» PROVIDED MATERIAL
—————

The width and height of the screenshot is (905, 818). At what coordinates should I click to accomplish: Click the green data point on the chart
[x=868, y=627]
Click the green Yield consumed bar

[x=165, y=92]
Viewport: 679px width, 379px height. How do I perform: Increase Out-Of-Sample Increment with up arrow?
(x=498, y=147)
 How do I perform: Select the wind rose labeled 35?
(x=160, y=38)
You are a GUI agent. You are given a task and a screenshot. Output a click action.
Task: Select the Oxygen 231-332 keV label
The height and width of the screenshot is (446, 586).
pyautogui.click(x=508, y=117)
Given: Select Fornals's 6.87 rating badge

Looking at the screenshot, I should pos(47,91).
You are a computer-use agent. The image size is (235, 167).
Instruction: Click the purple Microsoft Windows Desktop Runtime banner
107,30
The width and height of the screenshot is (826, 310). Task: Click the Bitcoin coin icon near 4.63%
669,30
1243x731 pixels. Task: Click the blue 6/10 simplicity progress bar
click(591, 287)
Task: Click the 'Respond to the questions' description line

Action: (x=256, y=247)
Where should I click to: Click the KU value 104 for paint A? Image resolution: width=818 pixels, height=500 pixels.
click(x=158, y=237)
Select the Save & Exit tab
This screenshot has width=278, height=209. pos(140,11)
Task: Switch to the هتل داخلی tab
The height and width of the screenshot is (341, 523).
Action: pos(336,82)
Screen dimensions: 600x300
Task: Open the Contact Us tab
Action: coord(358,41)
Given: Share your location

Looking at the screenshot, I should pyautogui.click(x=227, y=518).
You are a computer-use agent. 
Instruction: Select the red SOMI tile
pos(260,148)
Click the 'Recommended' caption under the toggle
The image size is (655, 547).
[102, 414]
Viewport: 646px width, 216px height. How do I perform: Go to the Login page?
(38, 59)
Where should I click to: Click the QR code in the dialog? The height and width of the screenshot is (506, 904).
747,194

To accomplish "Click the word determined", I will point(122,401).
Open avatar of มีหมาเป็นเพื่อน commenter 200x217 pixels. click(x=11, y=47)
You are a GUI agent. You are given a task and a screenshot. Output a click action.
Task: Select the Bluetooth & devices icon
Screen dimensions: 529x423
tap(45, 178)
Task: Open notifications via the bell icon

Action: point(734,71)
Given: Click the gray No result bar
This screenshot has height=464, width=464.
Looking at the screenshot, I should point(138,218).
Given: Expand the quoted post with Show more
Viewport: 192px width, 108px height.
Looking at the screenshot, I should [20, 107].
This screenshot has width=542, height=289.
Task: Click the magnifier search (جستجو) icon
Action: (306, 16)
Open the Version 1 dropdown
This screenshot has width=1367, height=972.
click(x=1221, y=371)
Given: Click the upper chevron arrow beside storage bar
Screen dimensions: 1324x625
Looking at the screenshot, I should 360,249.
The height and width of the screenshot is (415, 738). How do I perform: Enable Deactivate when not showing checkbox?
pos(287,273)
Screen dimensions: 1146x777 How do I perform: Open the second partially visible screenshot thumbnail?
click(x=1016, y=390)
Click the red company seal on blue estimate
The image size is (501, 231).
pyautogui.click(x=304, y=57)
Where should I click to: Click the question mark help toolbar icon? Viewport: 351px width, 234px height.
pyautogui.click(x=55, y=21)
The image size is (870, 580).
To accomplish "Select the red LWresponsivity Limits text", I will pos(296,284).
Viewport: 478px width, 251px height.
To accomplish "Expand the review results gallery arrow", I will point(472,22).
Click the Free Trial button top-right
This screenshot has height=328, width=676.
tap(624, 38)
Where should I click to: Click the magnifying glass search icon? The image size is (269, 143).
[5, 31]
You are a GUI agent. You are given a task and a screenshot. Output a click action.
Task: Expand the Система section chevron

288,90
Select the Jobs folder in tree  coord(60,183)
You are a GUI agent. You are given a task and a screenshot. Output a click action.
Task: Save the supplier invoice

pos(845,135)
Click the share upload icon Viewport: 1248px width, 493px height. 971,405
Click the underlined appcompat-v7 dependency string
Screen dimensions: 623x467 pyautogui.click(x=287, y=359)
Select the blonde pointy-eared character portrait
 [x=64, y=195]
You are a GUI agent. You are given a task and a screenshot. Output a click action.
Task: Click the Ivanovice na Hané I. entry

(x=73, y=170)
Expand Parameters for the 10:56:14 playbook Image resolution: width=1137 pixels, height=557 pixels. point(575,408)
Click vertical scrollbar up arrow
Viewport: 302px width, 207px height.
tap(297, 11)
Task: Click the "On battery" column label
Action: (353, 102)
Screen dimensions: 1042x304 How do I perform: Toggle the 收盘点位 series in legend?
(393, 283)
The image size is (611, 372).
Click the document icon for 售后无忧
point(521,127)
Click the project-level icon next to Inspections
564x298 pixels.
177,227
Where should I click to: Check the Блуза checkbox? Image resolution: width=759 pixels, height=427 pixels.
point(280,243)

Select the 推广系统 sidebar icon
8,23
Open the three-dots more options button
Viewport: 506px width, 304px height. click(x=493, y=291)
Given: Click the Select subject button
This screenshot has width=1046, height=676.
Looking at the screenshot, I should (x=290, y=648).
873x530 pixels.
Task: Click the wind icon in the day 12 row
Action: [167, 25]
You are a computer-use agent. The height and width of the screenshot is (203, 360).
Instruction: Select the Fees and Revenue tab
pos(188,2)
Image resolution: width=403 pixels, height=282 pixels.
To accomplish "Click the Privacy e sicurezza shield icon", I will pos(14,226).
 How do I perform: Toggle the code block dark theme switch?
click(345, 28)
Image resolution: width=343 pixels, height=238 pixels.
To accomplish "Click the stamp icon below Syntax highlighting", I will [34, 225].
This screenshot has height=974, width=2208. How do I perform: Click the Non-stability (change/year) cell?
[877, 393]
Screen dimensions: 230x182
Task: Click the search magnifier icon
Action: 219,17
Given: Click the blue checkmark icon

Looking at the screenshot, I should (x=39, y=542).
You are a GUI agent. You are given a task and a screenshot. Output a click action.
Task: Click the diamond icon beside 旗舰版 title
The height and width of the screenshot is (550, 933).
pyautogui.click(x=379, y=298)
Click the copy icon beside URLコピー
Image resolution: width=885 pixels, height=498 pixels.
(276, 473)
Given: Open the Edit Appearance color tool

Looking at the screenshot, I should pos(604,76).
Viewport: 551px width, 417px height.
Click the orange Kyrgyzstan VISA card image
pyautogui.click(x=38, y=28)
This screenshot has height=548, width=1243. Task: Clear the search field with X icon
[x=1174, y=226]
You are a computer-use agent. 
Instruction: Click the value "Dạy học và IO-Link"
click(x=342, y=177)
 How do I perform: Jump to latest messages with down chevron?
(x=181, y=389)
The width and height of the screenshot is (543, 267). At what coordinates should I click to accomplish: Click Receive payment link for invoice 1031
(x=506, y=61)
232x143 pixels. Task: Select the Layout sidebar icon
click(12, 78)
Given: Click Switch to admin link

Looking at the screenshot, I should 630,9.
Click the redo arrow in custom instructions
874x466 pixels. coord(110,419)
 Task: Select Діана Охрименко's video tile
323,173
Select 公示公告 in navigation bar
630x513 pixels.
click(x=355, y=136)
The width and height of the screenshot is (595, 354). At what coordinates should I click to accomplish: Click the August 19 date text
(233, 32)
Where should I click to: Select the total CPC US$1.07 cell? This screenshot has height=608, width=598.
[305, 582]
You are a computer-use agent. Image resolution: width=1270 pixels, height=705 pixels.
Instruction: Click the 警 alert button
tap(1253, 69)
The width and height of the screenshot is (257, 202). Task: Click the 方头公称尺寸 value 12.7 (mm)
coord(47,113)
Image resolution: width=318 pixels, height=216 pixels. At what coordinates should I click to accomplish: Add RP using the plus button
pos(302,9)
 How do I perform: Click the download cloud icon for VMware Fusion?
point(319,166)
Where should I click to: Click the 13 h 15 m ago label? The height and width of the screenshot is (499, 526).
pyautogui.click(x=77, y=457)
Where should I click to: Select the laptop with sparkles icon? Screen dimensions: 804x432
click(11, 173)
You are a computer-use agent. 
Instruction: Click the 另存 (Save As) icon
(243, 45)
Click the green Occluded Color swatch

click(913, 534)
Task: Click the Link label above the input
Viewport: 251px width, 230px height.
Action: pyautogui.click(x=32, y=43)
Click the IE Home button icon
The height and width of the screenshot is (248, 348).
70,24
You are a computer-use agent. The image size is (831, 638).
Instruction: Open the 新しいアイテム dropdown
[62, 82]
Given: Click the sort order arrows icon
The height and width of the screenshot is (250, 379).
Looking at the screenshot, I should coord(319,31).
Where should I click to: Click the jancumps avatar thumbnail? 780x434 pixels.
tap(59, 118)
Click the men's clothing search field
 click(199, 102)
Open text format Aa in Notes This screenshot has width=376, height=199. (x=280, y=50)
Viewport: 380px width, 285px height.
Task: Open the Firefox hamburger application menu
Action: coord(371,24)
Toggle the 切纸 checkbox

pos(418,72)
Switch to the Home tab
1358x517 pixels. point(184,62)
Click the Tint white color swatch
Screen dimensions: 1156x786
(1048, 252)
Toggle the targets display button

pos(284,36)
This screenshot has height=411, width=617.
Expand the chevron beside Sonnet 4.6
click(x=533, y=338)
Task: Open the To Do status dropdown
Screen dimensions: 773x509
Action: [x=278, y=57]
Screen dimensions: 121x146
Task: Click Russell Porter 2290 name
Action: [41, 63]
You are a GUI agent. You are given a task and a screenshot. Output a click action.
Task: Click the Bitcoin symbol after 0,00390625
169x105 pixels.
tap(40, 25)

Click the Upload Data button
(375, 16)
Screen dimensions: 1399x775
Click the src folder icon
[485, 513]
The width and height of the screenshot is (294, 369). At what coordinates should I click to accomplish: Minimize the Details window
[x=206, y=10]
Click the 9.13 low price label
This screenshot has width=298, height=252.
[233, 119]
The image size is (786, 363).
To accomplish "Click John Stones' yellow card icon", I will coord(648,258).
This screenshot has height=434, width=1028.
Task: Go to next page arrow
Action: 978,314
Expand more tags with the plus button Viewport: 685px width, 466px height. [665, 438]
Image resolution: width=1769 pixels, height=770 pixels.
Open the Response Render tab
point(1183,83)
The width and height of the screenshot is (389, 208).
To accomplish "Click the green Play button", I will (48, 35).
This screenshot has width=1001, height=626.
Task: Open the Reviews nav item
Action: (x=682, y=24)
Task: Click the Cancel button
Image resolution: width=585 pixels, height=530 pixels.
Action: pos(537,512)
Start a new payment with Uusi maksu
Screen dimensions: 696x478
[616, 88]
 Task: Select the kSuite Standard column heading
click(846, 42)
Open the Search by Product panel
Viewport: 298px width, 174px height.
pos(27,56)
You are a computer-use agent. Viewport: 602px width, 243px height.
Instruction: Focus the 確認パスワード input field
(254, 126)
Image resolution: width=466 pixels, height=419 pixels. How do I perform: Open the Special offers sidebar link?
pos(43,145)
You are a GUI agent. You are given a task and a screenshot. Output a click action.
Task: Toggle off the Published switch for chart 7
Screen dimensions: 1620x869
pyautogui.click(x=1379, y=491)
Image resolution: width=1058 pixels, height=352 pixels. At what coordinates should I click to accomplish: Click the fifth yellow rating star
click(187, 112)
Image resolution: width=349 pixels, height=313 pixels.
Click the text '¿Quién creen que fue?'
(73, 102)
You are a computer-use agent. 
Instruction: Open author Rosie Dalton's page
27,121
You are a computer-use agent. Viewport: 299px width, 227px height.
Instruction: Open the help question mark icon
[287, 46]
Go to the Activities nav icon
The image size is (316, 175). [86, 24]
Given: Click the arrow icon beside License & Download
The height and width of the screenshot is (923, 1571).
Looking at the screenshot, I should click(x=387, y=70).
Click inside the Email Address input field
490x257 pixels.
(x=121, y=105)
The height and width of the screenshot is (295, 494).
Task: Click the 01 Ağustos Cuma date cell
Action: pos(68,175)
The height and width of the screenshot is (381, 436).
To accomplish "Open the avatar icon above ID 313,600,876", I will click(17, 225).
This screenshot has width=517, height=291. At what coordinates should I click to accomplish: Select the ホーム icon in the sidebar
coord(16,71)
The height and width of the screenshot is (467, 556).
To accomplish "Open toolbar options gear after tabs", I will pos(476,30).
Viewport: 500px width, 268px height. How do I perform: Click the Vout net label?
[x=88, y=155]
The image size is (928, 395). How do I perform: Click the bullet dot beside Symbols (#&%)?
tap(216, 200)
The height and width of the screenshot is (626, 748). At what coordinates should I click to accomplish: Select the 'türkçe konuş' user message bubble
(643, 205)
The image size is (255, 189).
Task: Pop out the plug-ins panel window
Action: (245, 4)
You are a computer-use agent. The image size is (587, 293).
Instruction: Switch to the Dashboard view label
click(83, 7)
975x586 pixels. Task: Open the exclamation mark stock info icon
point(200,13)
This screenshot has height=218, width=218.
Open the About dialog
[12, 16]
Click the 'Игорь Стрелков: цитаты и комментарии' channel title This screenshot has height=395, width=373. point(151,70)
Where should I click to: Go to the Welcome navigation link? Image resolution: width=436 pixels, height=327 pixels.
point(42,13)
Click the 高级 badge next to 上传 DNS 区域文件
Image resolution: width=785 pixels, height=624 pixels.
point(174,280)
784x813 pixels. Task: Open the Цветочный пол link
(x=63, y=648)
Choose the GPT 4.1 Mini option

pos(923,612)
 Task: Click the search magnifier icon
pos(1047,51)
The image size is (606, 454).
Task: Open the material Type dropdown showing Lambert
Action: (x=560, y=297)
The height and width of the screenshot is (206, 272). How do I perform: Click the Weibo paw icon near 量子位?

—————

» WORK TO COMPLETE
Copy, from the material, each line that holds the string "above".

» EXERCISE OUTPUT
Task: Click the Link label above the input
To accomplish "Open the avatar icon above ID 313,600,876", I will click(17, 225).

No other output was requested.